**PASSAGE SHOWN**.

______

Variables included are as follows:

  • Start.Week: ranges from January 1, 2020, to December 27, 2023, with a median date of January 26, 2022.

  • End.Week: ranges from January 8, 2020, to January 3, 2024, with a median date of November 24, 2021.

  • MMWRyear: ranges from 2020 to 2023, with a median year of 2022.

  • MMWRweek: ranges from 1 to 53, with a median week of 28.

  • Jurisdiction: has only one value: “United States”.

  • Age.Group: includes “0-17 years”, “18-64 years”, “65 years and over”, and “All Ages”.

  • COVID-19 Deaths: Minimum: -11825, Maximum: 16635, Median: 2786.5, Mean: 2823.4

  • Pneumonia Deaths: Minimum: -6492, Maximum: 11465, Median: 2936, Mean: 2931.6

  • Influenza Deaths: Minimum: -318, Maximum: 402, Median: 51, Mean: 49.57

# Histogram Plots for Synthetic Data
synthetic_df %>%
  select(Pneumonia.Deaths, Influenza.Deaths, COVID.19.Deaths) %>%
  gather() %>%
  ggplot(aes(value)) +
  geom_histogram(color='black', fill='steelblue') +
  facet_wrap(~key, scales = 'free') +
  ggtitle("Numerical Predictors - Histograms (Synthetic Data)") + 
  theme_minimal()

Histograms of Synthetic Data:

  • COVID-19 Deaths: The histogram for COVID-19 deaths shows a symmetrical distribution centered around zero, with a range extending roughly from -10,000 to 10,000. The highest frequency of values lies close to the mean, with the counts tapering off symmetrically as they move away from the center.

  • Influenza Deaths: Similar to the COVID-19 deaths, the histogram for influenza deaths also shows a symmetrical distribution around zero. The range is narrower, extending from approximately -200 to 400, with the highest concentration of values close to the mean.

  • Pneumonia Deaths: The histogram for pneumonia deaths displays a wider range compared to influenza, extending from around -5,000 to 10,000. The distribution is symmetrical, with the highest frequencies near the center.

# Box Plots for Synthetic Data
synthetic_df %>%
  select(Pneumonia.Deaths, Influenza.Deaths, COVID.19.Deaths) %>%
  gather() %>%
  ggplot(aes(value)) +
  geom_boxplot(color='black', fill='steelblue') +
  facet_wrap(~key, scales = 'free') +
  ggtitle("Numerical Predictors - Boxplots (Synthetic Data)") + 
  theme_minimal()

Box Plots of Synthetic Data:

  • COVID-19 Deaths: The box plot for COVID-19 deaths indicates that the data is centered around zero. The interquartile range (IQR) is very narrow, with a few outliers extending to approximately negative or positive 10,000.

______

**TASK TO CARRY OUT**. Write what comes next in the passage on synthetic COVID-19, influenza, and pneumonia death data, starting after its last sentence. The entries come from a separate, unrelated source.

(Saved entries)
______

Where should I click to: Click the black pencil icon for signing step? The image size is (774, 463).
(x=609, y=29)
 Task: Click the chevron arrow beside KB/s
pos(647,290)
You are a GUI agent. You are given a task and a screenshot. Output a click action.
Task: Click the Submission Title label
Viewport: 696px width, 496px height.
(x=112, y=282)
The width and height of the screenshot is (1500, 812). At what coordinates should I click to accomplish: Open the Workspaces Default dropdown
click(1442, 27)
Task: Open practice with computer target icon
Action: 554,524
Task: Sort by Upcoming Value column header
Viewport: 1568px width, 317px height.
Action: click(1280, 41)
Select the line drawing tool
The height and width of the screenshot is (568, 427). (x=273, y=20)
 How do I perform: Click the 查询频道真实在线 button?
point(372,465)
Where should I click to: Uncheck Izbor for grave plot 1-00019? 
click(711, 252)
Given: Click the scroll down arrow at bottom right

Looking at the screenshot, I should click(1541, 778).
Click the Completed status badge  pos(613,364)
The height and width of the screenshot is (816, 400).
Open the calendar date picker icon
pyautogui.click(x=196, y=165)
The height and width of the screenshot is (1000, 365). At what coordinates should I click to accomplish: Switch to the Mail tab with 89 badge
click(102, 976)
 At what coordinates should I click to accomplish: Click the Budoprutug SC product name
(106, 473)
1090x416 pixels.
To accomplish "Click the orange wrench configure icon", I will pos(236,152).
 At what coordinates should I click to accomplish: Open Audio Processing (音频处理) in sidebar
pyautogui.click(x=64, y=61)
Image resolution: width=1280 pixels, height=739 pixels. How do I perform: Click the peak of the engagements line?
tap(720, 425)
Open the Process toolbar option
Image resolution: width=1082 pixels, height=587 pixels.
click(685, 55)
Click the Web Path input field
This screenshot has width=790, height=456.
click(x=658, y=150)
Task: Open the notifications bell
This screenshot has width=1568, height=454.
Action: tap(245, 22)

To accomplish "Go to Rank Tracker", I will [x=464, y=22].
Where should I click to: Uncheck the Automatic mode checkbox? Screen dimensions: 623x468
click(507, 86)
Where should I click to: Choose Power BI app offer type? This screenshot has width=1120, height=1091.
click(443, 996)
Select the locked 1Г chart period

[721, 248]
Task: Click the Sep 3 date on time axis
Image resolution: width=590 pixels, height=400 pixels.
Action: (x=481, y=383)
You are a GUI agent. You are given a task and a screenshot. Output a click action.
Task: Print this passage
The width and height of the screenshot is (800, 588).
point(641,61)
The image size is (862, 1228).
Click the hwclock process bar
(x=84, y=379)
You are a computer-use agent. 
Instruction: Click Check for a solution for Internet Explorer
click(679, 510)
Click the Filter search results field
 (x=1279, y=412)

______

**RESULT FOR THIS EXERCISE**.
  • Influenza Deaths: The box plot for influenza deaths also shows a central tendency around zero with a narrow IQR. Outliers are present but less extreme compared to COVID-19 deaths.

  • Pneumonia Deaths: The box plot for pneumonia deaths follows a similar pattern, with the data centered around zero and a narrow IQR. There are a few significant outliers extending to negative or positive 10,000.

Conclusion:

The synthetic data generation process has created a dataset that closely mirrors the original data’s structure and statistical properties. Key insights from the synthetic data include:

  • COVID-19 Deaths: The data shows a significant impact, with death counts ranging from -11,825 to 16,635. The median death count is 2,786.5, indicating substantial variability in the number of deaths.

  • Pneumonia Deaths: Death counts range from -6,492 to 11,465, with a median of 2,936. This suggests considerable fluctuation in the impact of pneumonia over the observed period.

  • Influenza Deaths: The range of death counts is narrower, from -318 to 402, with a median of 51. This indicates that while influenza deaths are generally lower, they still exhibit variability.

Overall, the synthetic dataset provides us with a realistic and an alternative for analysis, allowing us to explore and model the data without compromising the original dataset. This synthetic data retains the key characteristics necessary for effective exploratory data analysis and modeling.